SONER UÇAK YAZDI...
Korona zirve yapıyordu.
Avrupa başta olmak üzere değişik ülkeler korona mücadele ile ilgili olarak önlemler alıyor, Türkiye geçte olsa bu önlemlere ortak oldu ve bazı uygulamaları hayata geçiriyordu. Derken; AK Parti kongreleri başladı. Hani o unutulmayacak deyiş ile lebalep kongreler… Aklı başında pek çok insanın iner tutar yanı olmayan bu “lebalep”lik karşısında diyecek söz bulamaması gayet doğal değil miydi?
Unutmuyorum, Eskişehir’de yapılan kongre sonrasında Cihan Yıldırım ile birlikte masa üstünde ne diyeceğimizi bilememiştik . Yasağı koyanların, yasakları bizzat çiğnediklerine şahit olmanın saçmalatan ruh hali içerisinde atıp tutmuştuk. Eleştiren sadece bizler değildik. Ucundan kıyısında insan sağlığı ile ilgili kaygı güden herkes o görüntüler sonrasında AK Parti’ye ateş püskürtmüştü.
Gel vakit git vakit, aradan bir yıl geçti geçmedi şimdi koronanın varyantları ile karşı karşıyayız.
Deltasından, Omicronuna kadar pek çok yeni kelime hayatımıza girip, hayatlardan çalmaya devam ediyor.
Avrupa yine kapanıyor Amerika’da vaka sayısı 1 milyonu yeniden aştı. Ülke evlere şenlik bir vaziyette, şehirde ilk 3 dalgada hastalıktan korunanların tamamı bu kez yakalanmaktan kaçamıyor.
Esnaf “yeniden kapanır mıyız?” korkusuna gark olmuş vaziyette.
Hal böyleyken karşımıza başka bir lebaleblik daha çıkıyor.
CHP Odunpazarı İlçe Başkanlığının düzenlediği sandık görevlileri toplantısı ile Halk Merkezleri ve meslek kurslarındaki kadınlarla yeni yıl kutlaması.

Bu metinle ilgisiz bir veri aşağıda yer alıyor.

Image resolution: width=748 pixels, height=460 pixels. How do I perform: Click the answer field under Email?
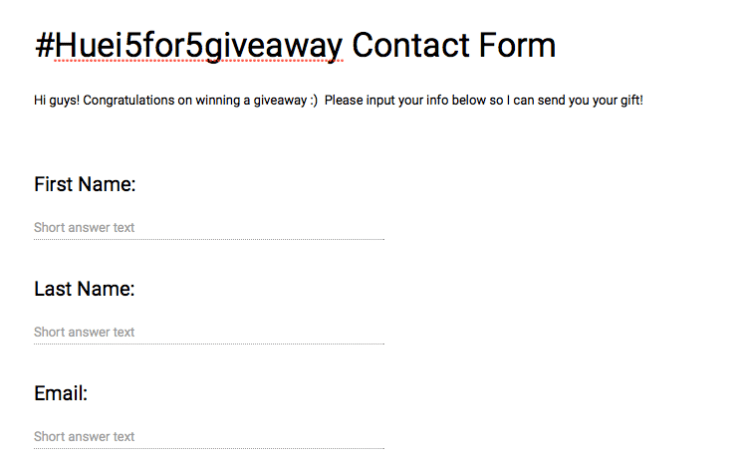pos(209,437)
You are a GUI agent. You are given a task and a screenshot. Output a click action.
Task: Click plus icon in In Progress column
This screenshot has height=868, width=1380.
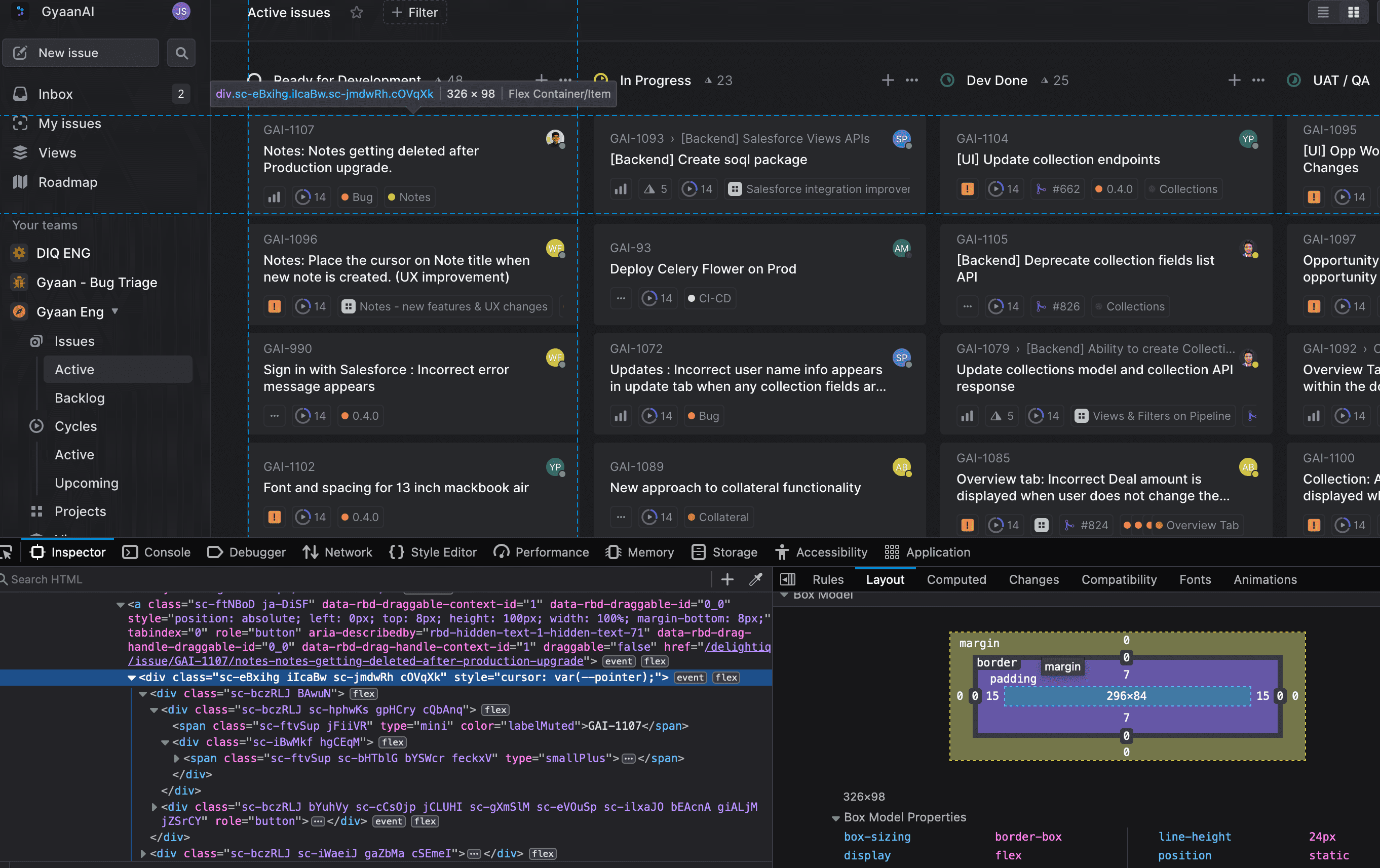point(887,80)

O lebaleblikten şimdilik üç kişinin ismini duyduk
Odunpazarı Belediye Başkanı Kazım Kurt, CHP İl Başkanı Recep Taşel ve CHP Odunpazarı Gençlik Kolları Başkanı Oğuzhan Demir.

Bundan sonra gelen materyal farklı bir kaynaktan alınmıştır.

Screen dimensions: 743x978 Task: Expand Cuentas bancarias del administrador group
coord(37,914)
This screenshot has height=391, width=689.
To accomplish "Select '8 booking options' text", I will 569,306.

Her üç isme geçmiş olsun. Umarım bu süreci en az sorun ile atlatırlar.
İşin tuhaf tarafı ise şurada yatıyor; AK parti kongrelerine en çok öfkelenen ve insan sağlığına en fazla vurgu yapan kafile bu kez kendi lebalep toplantılarında gerdan kırdı.
Zannediyorum, muhalefetin en konforlusu “dediğimi yap, yaptığımı yapma” tarzı olan.
Oysaki; şimdiye kadar yerel yönetimler zorlu sınavı çok iyi bir şekilde geçirmişlerdi.
Bu son iki etkinlik maalesef başarılı performansa gölge düşürür cinsten. Eskişehir’de halk sağlığından en az merkezi hükümet kadar sorumlu, ayrıca merkezi hükümetten daha iyisini yapabileceklerini göstermek zorunda olan tarafın, AK Parti ile aynı hatada buluşması işi daha trajik bir hale getiriyor.
Yani dünün lebalep kongreleri ile bugünün tıklım tıklım kutlaması arasında bir fark yok. Bilimi inkar eden, şovu önceleyen, insanı öteleyen siyaset tarzı toplumu çökertiyor.